Yesterday's New York Times poll showed that the public, by a 60-33% margin, opposes taking away collective bargaining rights from public employees. Conservatives pronounced the poll hopelessly biased. Fred Barnes -- last seen here calling for poll results designed to produce support for the Republican agenda -- declared, under the headline "Skewed Public Sector Union Poll Ignores Reality":
A New York Times/CBS News poll never lets you down. Today’s survey features a skewed sample (36 percent Democratic, 26 percent Republican), tricky questions, and an emphasis on results likely to thrill liberals and Democrats.
Commentary ("A Shoddy New York Times Poll"), Ira Stoll ("A Slanted New York Times Poll"), the Washington Examiner, The Daily Caller, the Heritage Foundation, two different NewsBusters posts all chimed in making the same point.

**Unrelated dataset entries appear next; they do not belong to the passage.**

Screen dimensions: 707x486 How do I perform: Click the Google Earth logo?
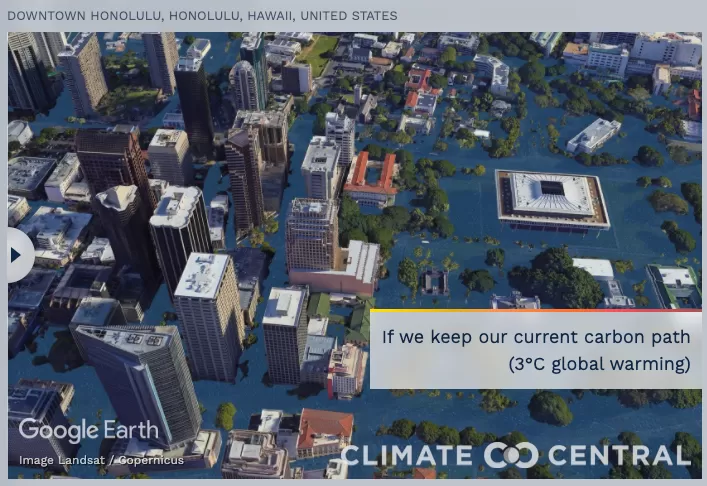coord(89,431)
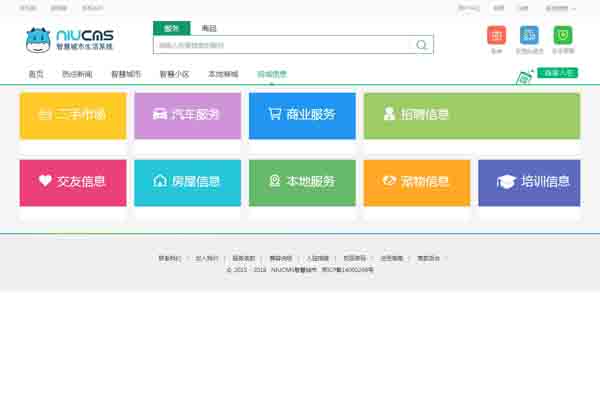
Task: Open the 招聘信息 recruitment tile
Action: pyautogui.click(x=471, y=115)
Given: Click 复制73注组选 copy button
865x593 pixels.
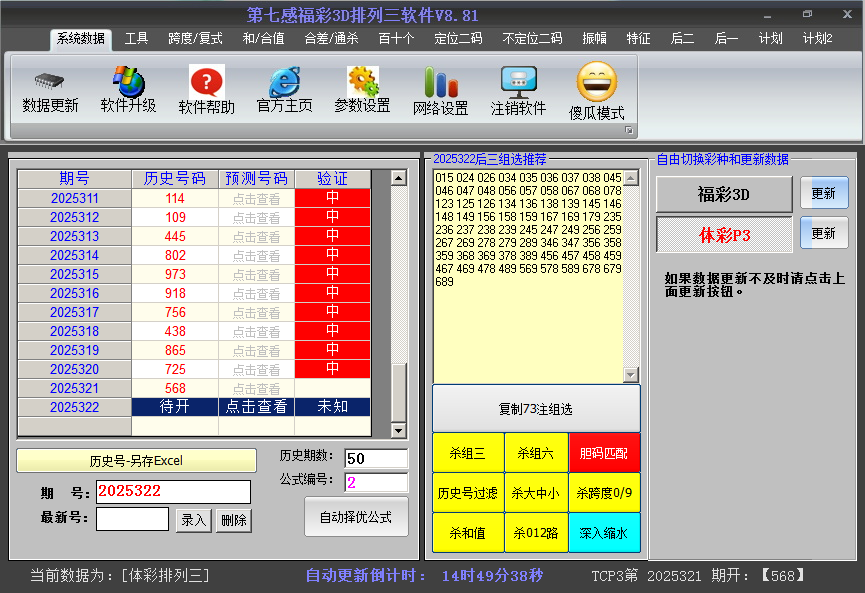Looking at the screenshot, I should tap(536, 409).
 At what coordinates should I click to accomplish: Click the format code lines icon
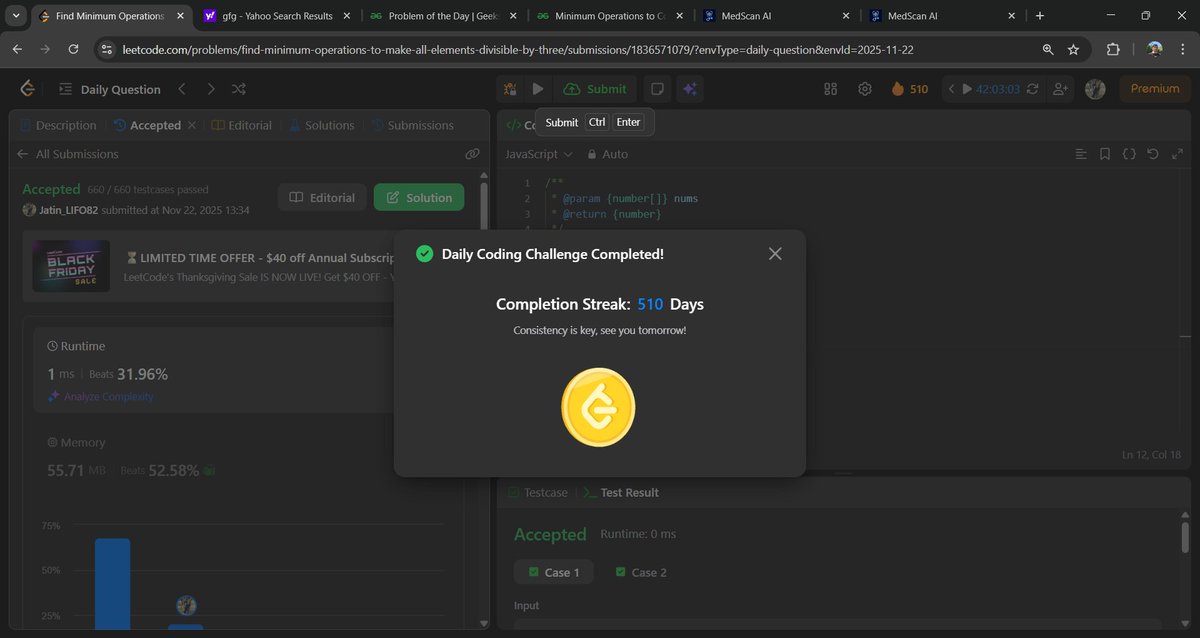click(1080, 153)
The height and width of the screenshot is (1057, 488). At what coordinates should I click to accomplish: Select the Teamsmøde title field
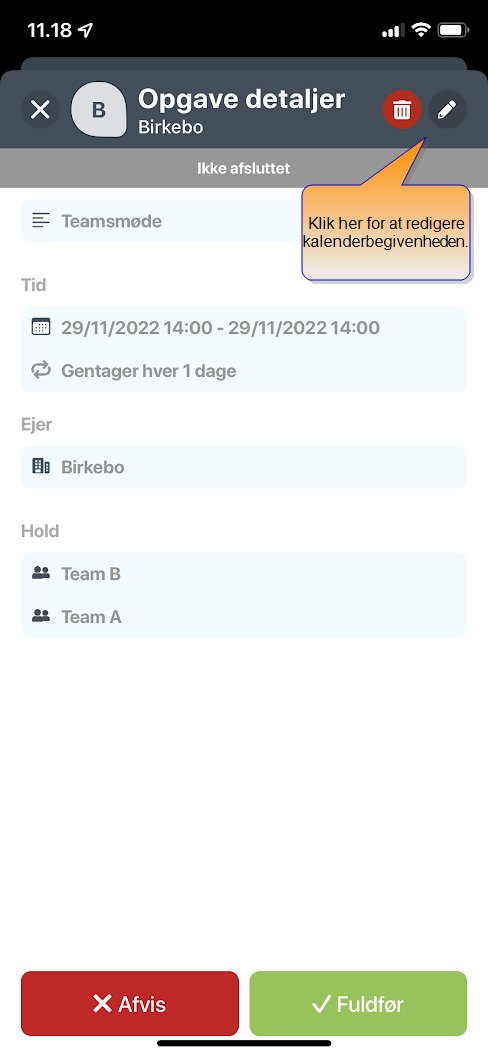coord(162,220)
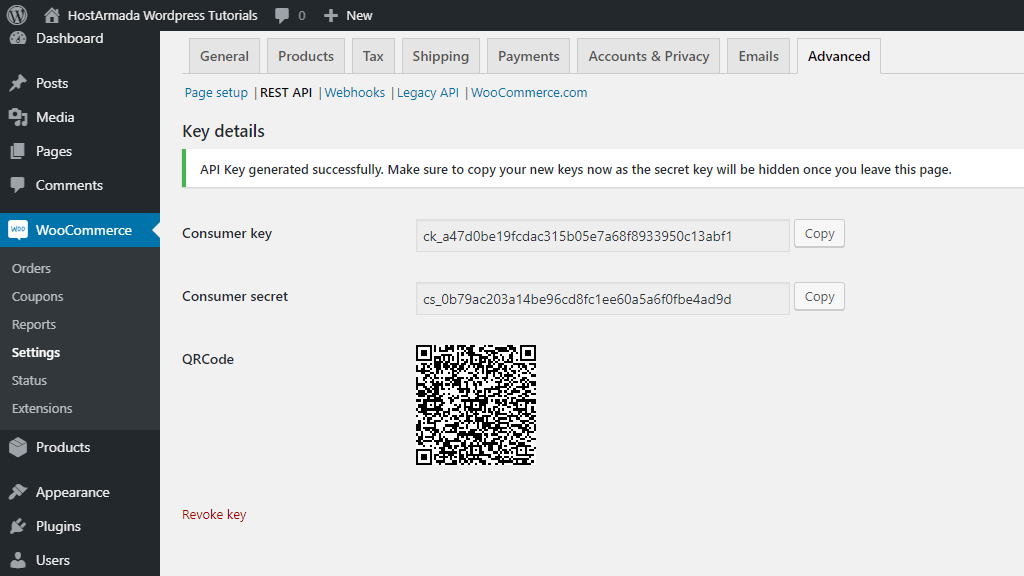Viewport: 1024px width, 576px height.
Task: Switch to the Payments tab
Action: point(528,56)
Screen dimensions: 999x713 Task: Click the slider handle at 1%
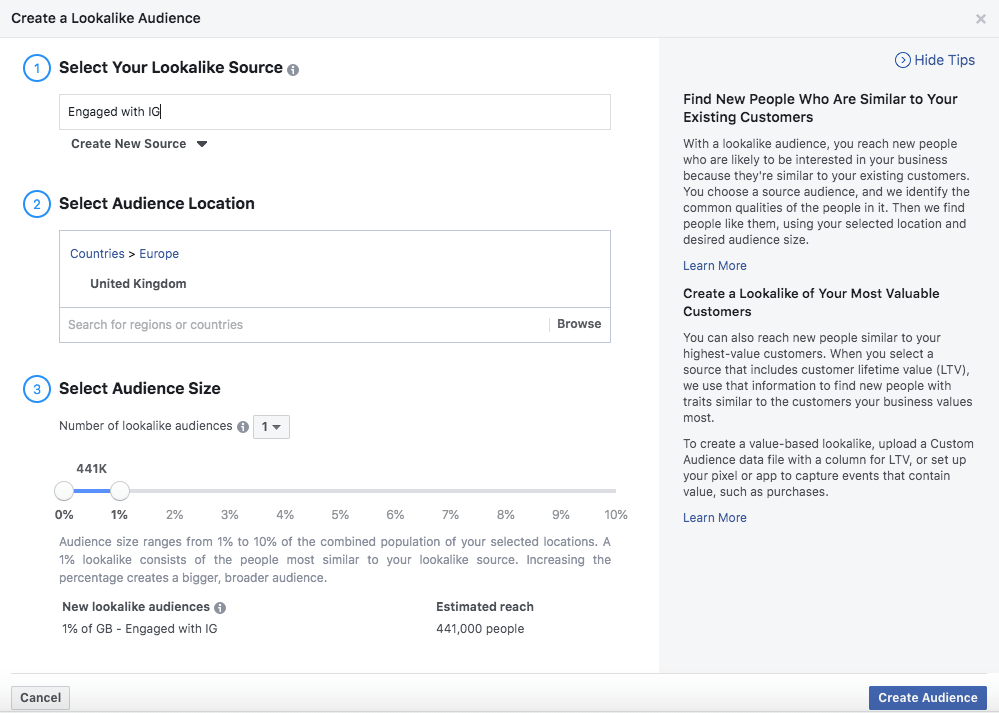click(120, 491)
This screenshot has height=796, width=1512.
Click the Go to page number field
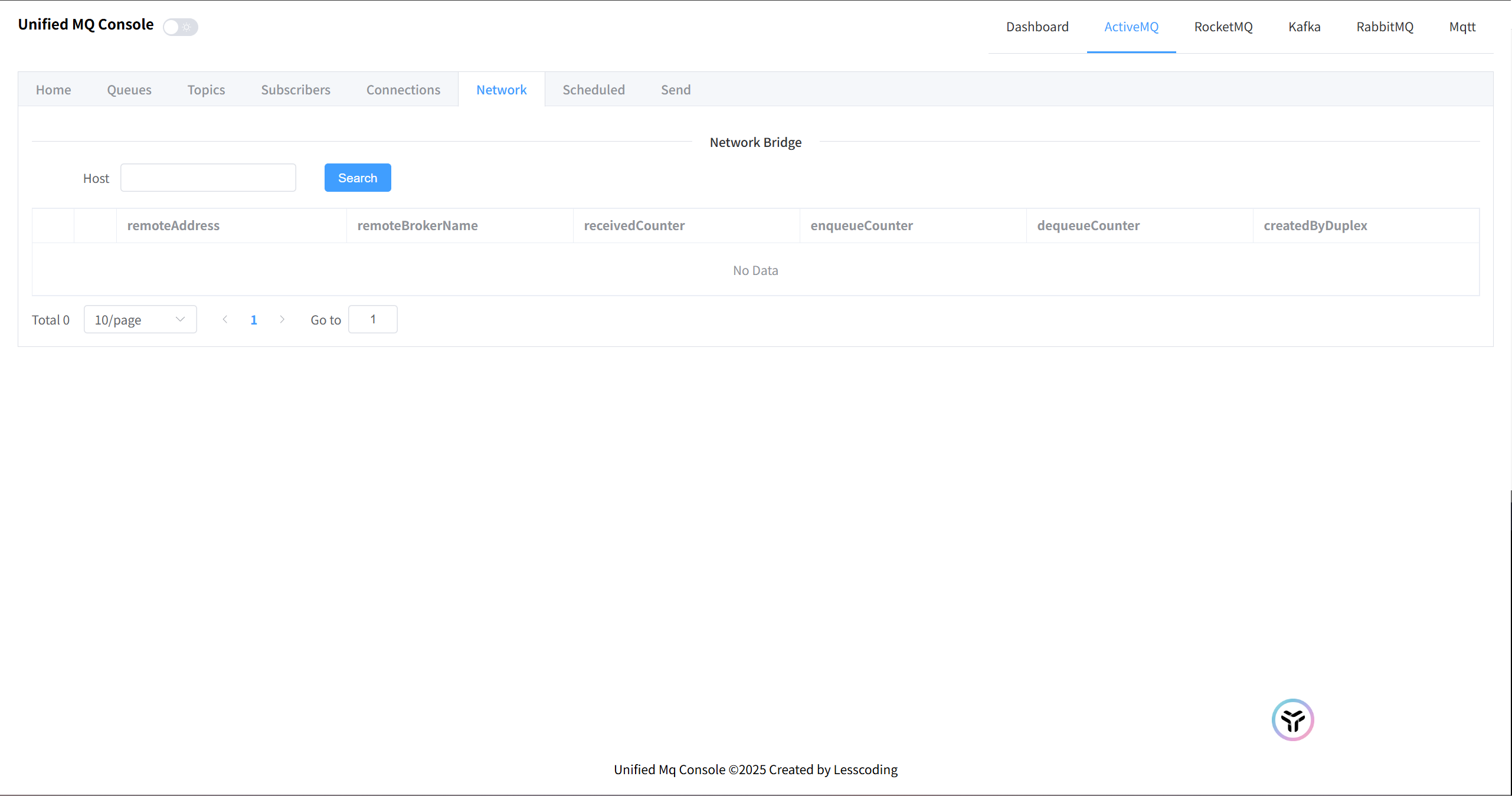[372, 319]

And now, the Wall Street Journal has a new poll out asking this question. Finally, a chance to correct the record -- Right, freedom-loving champions of accurate public opinion data?
Eliminating collective bargaining rights for public-sector workers over health care, pensions or other benefits would be either “mostly unacceptable” or “totally unacceptable,” 62% of those surveyed said. Only 33% support such limits.
It looks like the conspiracy to slant the news runs deep.
My favorite post of all of the criticisms comes from Commentary's John Steele Gordon, who sneers at the Times poll:
How do you square these figures with the results of last November’s elections, in which anti-tax, anti-deficit, anti-public-union forces swept to historic victories in federal and state elections across the country? Well, you can’t, of course. The Times doesn’t even ask this blindingly obvious question, let alone try to answer it.
Obviously, Republicans didn't run on eliminating collective bargaining for public employees. But his comment perfectly encapsulates the mentality of a huge proportion of the conservative movement. The 2010 election proved the American people agree with them on everything and that the 2008 election was a fluke (or perhaps a reaction to Republican overspending.) Any data which suggests otherwise on any element of the GOP agenda is by definition biased.